Monitoring, Alerting, and Observability for Circuit States

Circuit breaker health requires deep observability: metrics include state transitions (closed → open), failure rates, retry success rates, and response times from each tier. Prometheus metrics (circuit_breaker_state_changes_total, circuit_breaker_calls_total, circuit_breaker_failures_total) enable dashboards showing when each breaker is open, how often, and for how long. Alerts should fire on: (1) circuit breaker open for >5 minutes (service degradation), (2) fallback service error rate rising (cascading failures), (3) cache hit rate dropping (stale-ness increasing). In Kubernetes, circuit breaker metrics feed into HPA decisions: high circuit_breaker_open_duration triggers pod autoscaling to increase primary service capacity. Datadog and New Relic provide pre-built circuit breaker dashboards; self-hosted stacks use Prometheus + Grafana. Trace-level observability (via OpenTelemetry or Jaeger) shows which requests hit fallback paths and why: correlation IDs link a user request through primary → open → fallback, revealing failure causes (timeout vs service error vs rate limiting).
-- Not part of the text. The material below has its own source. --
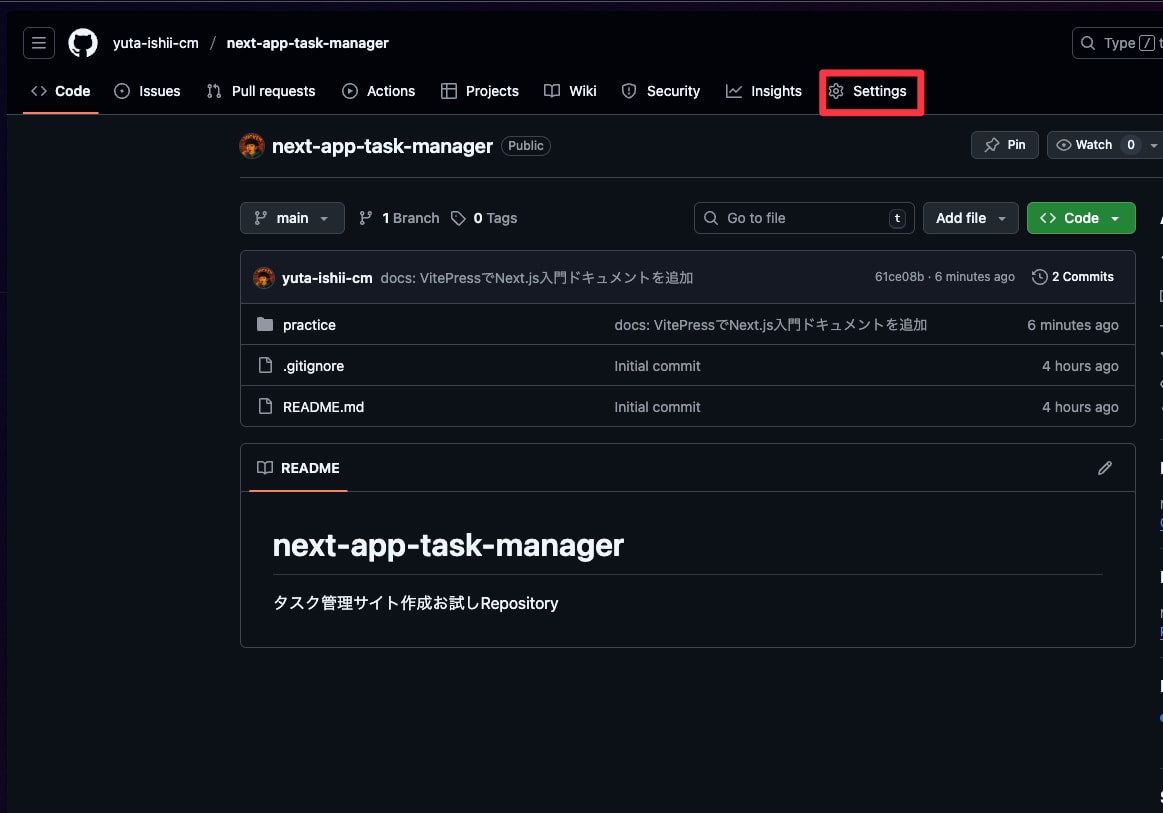Open the Pull requests tab
Image resolution: width=1163 pixels, height=813 pixels.
(261, 91)
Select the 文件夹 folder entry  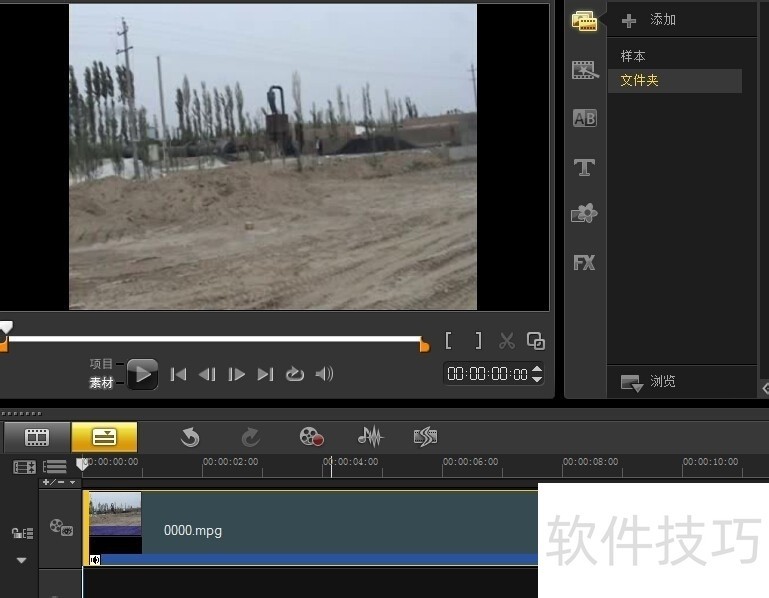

Real-world deployments log circuit state changes (timestamp, old_state, new_state, trigger_metric) for post-mortems; weekly circuit breaker event summaries highlight systemic issues deserving engineering attention.

Threshold Tuning, Sensitivity Analysis, and Adaptive Configuration

Circuit breaker thresholds must balance responsiveness (detect failures quickly) against flakiness (avoid toggling on transient hiccups). Failure detection thresholds vary by use case: request-level (fail_max=5 consecutive failures), rate-based (fail_if_error_rate > 5%), and latency-based (fail_if_p99_latency > 2×baseline). For latency-sensitive services, p99_latency threshold should be 1.5–2× of baseline under normal load; for best-effort services, even 5× is acceptable. Reset timeout (how long circuit stays open before attempting recovery) is typically 30–60 seconds; too short causes rapid open/close cycling, too long delays recovery. Empirically, monitoring error rate and latency distributions (via percentile histograms) reveals appropriate thresholds: if 95th percentile latency is 200ms under load, set p99_threshold to 400–500ms to avoid false positives. Kubernetes ConfigMap or environment variables enable per-service threshold tuning without code changes; A/B testing different thresholds via canary deployments (10% of traffic sees stricter thresholds) reveals operational sweet spots. Machine-learning-driven threshold adaptation — training models on historical error/latency data to predict imminent failures — is emerging in advanced observability platforms but requires significant operational overhead for marginal gains over well-tuned static thresholds.